Of course, during this conversation some student who had studies the ever popular SOHCAHTOA before mentioned this in class and told everyone that they had just memorized this and that’s how they knew it.  I said that’s fine but I’d like them to try to think about the context of the problems and see if this helps make any sense of it for them.

So today on the quiz one student was attempting this problem – very basic, very procedural, not at all something that I would call atypical of a textbook-like problem on tangent.

A bird is sitting on top of the Main School Building and looks down at the end of the baseball field with an angle of depression of 4 degrees.  If the MSB is 87 feet tall, how far away is the end of the baseball field?

So the student attempts to create a ratio with the sides of the triangle and even sets it up correctly.  However, because she does the algebra incorrectly, she gets an answer that is extremely small 8.037 x 10^-4.  In fact, during the quiz, she calls me over and asks what it means, she doesn’t remember scientific notation and starts getting all anxious because we didn’t do anything like this in the problems in the previous two days?  How can the answer be that small?  I said well, you better go back and think of something else.

In most classes, a student in this situation might stress out, try to do the problem over again with the limited perspective of “TOA” or of just viewing the right triangle in one way.  However, because this students had also learned other students’ perspectives of tangent as slope of a line what this girl did at this point was to see it from a different way.  Interestingly, this is what she did.  In an alternative, albeit confusing way of writing the equation of the x-axis, she wrote y=0x to represent the ground.  Then she found the tangent of 4 degrees and used that as the slope of a line.  She put the bird at the point (0,87)

She writes the equation y= – (tan4)x + 87 and explains that this is the equation of a line that makes a 4 degree angle with the x axis and has a y-intercept of 87.  Then she realizes that if she finds the intersection of that line and the x-axis, she would find how far the building is from the baseball field.  This is what she does and uses her graphing calculator to get the right answer.

When she hands in this quiz to me, I half expected that tiny little answer as her distance to the baseball field.  But what I got was an amazingly inventive solution and a correct answer.  With a problem that didn’t make sense, she looked at it a different way and ended up getting the right answer.  It was amazing what changing your perspective could do and this was great evidence that even under pressure, the habits of creativity and connection were paying off.

2 thoughts on “PBL & James and the Giant Peach: Try looking at it a different way

  1. Jim Doherty February 25, 2014 at 3:38 am

    Carmel

    What a great story to see before heading off to sleep soon.

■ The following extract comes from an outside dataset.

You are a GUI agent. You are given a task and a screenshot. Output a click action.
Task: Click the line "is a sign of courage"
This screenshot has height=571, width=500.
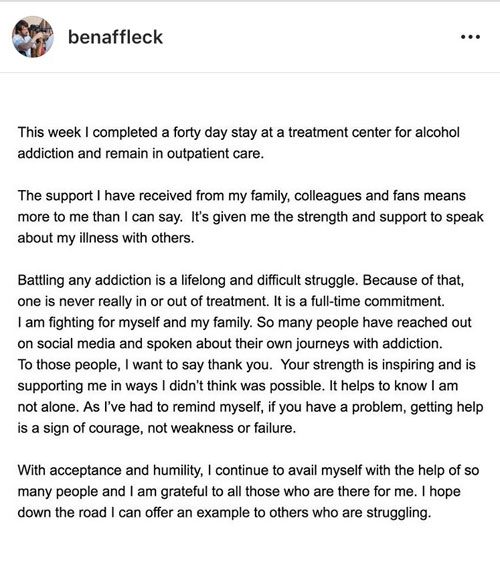pyautogui.click(x=157, y=428)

I love the fact that this came under the timing gun of an assessment. even on a HW question, I’d be impressed but even more so here. By the way, I think (unless I’m confused) that the line equation has a y-intercept of 87 – where the bird is sitting. Might be a small typo or I might be too tired.

    • Carmel February 25, 2014 at 12:05 pm

      Thanks Jim – no, I was too tired! Just wrote too many 4’s there! Thanks for reading so closely! Take care!